A Non-Consensual Canon: The Shohei Imamura Collection – Blu-ray review
Given that he’s one of only a handful of filmmakers to win the Palme D’Or twice at the Cannes Film Festival, it’s perhaps surprising that Japanese director Shohei Imamura isn’t as well known as he might be. Surprising, that is, until you see his films; here’s an artist who deliberately flies in the face of a consensus and who specifically fought against the canonic traditions of established Japanese filmmakers like Ozu or Mizoguchi.
Instead, that makes him one of the cult directors par excellence. This 8-film set from Masters of Cinema collates most of the essential Imamura films, from his 1958 debut Stolen Desire to his first Cannes winner, 1983’s The Ballad Of Narayama. [The second winner, 1997’s The Eel, is the most obvious absence.]

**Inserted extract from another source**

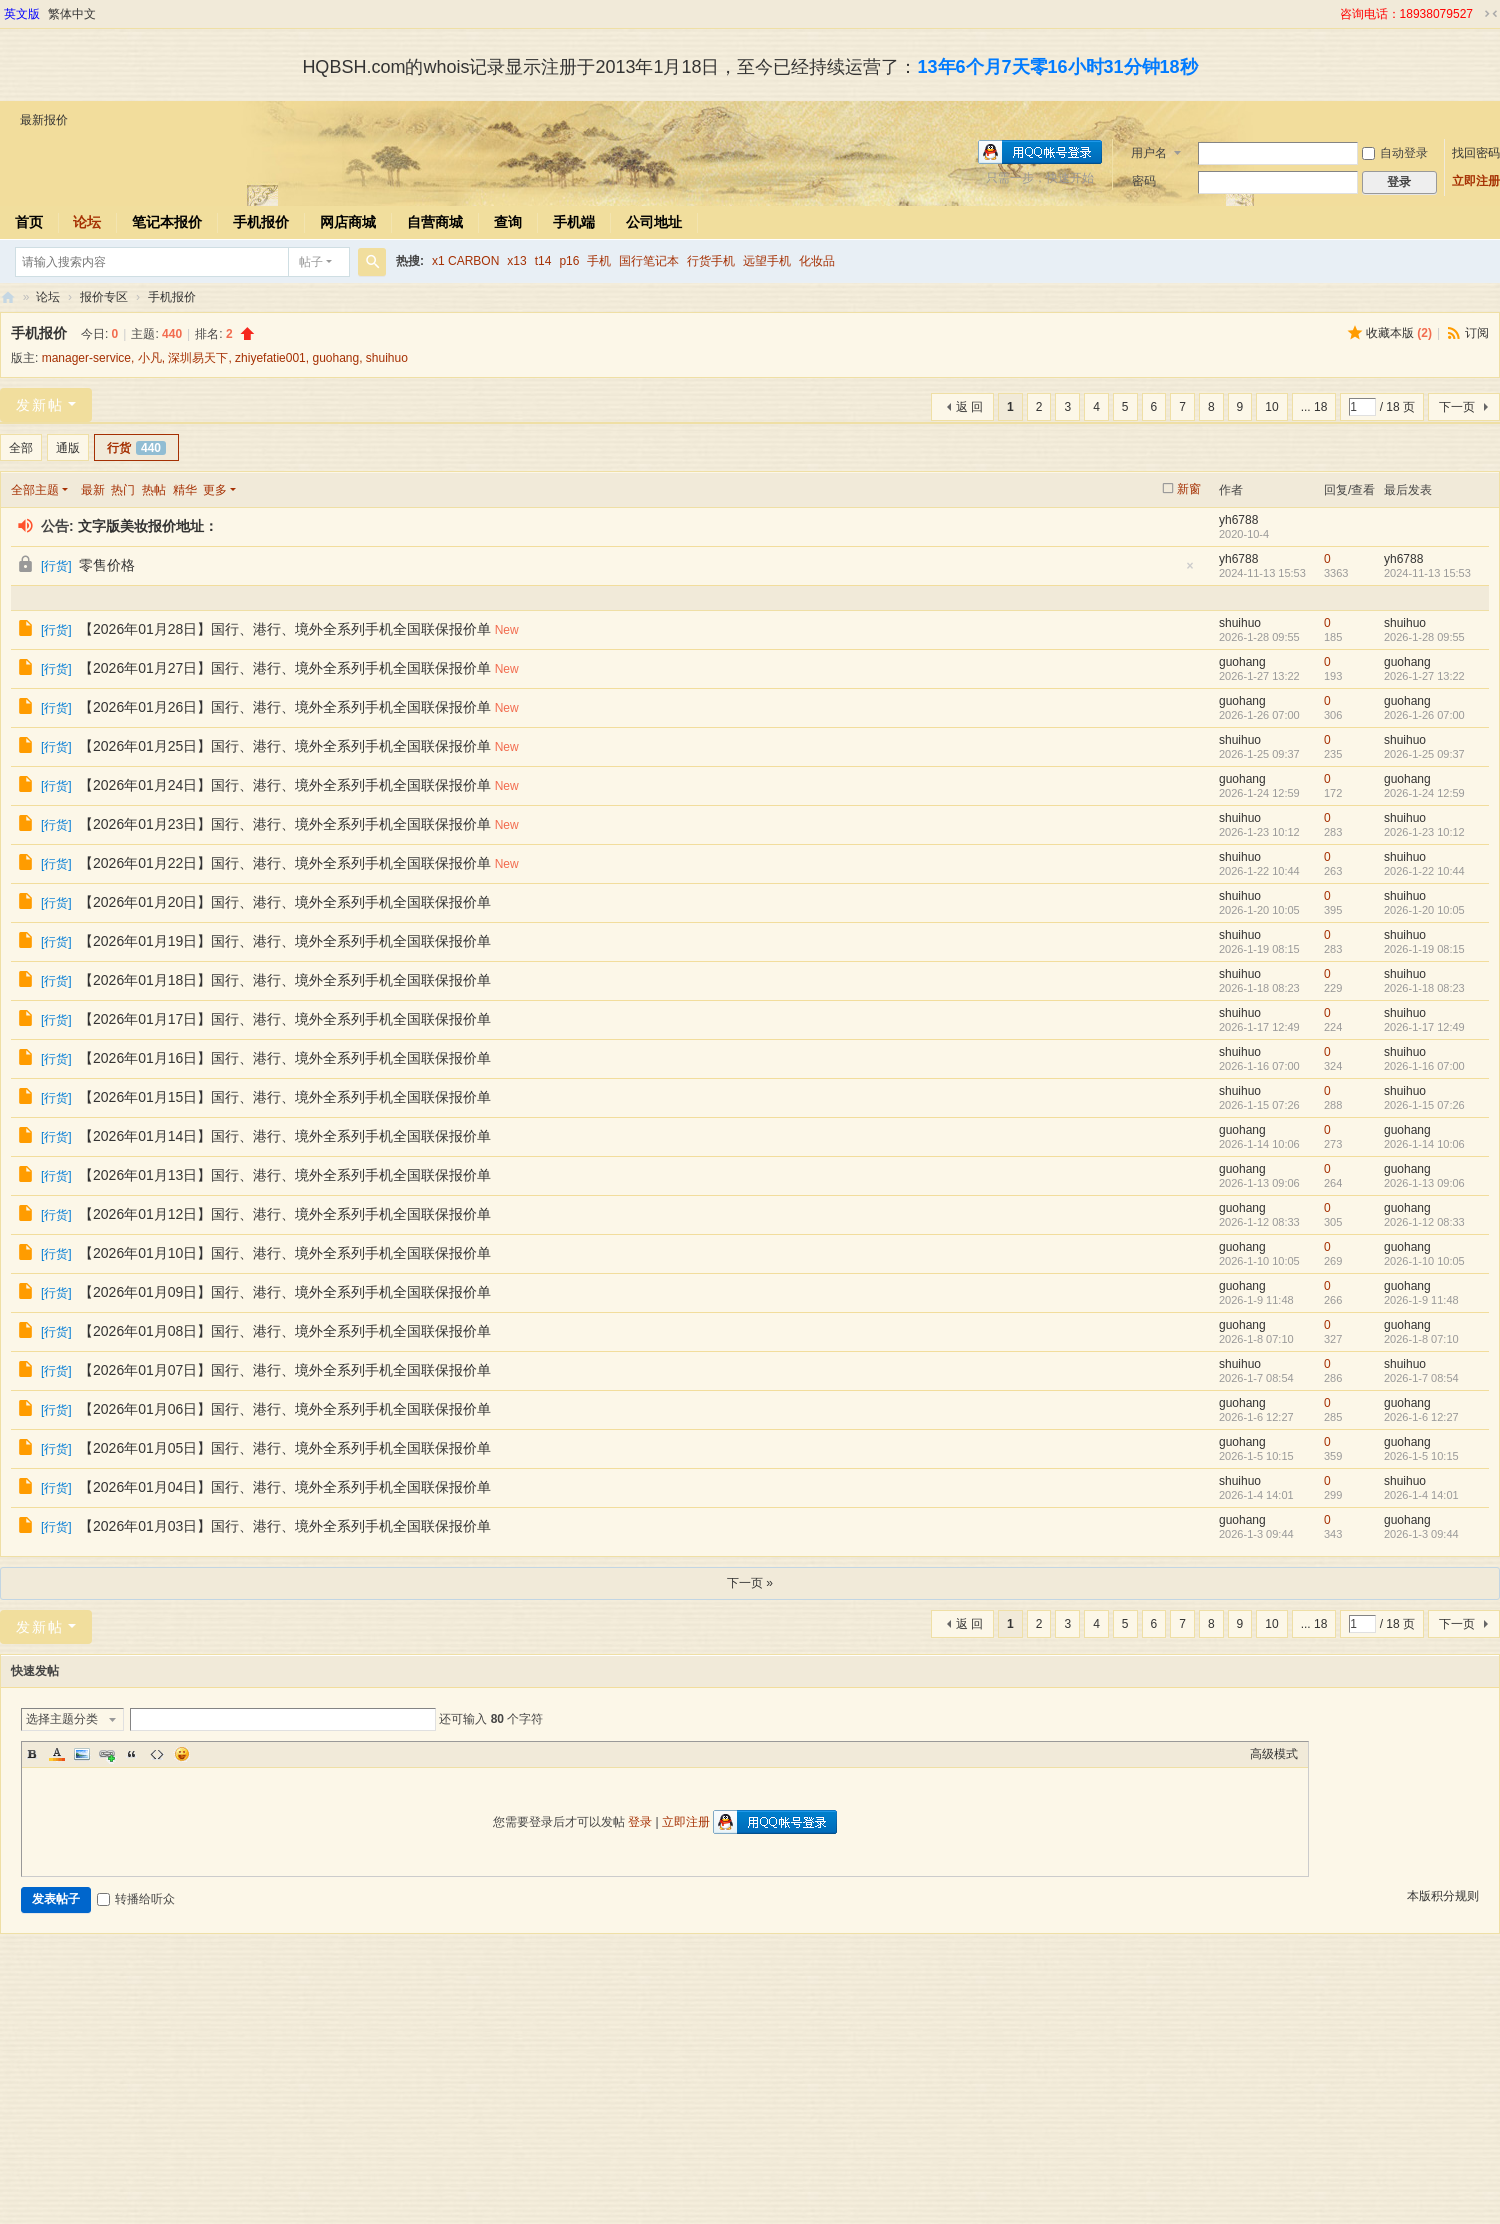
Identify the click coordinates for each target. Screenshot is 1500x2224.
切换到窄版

A contemporary of the French New Wave directors, Imamura’s early films are sprightly, satirical and exuberantly stylish. The likes of Stolen Desire, Nishi-Ginza Station (1958) and Pigs And Battleships (1961) have an unruly energy fuelled by antic choreography and pell-mell camerawork, and are very funny studies of post-war Japan.

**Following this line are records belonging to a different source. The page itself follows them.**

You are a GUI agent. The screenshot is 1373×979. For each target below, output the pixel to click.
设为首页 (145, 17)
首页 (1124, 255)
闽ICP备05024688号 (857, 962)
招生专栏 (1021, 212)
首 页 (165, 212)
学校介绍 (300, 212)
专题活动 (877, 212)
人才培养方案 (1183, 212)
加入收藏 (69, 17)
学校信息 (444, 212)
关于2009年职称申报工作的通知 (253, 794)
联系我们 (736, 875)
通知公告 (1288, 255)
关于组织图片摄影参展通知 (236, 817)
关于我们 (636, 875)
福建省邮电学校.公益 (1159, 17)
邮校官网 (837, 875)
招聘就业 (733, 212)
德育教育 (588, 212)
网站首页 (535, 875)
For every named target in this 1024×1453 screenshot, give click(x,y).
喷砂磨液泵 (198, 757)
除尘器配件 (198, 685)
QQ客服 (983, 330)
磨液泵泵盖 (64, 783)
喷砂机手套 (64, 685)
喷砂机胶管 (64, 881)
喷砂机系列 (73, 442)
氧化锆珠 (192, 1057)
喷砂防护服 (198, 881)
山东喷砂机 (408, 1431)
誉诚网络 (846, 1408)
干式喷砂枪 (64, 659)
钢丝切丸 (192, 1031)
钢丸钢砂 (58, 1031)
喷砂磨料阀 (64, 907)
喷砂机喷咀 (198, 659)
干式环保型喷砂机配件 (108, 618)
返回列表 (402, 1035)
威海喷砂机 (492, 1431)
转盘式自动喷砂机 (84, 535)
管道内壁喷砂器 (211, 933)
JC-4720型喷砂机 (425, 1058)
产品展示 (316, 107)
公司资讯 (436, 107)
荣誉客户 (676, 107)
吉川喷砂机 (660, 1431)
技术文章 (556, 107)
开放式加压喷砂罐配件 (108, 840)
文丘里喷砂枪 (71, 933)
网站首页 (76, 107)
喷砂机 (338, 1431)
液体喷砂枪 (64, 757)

Yet underneath lies a searching inquisition into the darker sides of human behaviour and of Japanese society in general. By the time of 1979’s serial killer thriller Vengeance Is Mine and the bleak fable of The Ballad Of Narayama, Imamura had matured into a brusque philosopher of transgressive behaviour.
In between lie the experimental docu-dramas The Insect Woman (1963) and A Man Vanishes (1967), as well as Imamura’s masterpiece, Profound Desires Of The Gods, a 1968 epic about incestuous traditions at war with modern progress that is one of the weirdest and most unique visions ever committed to celluloid.
All of these films have been available previously but, by bundling them together, Masters Of Cinema have proved that Imamura is one of the unsung greats. He’d probably have hated the thought, but he deserves a place in the canon.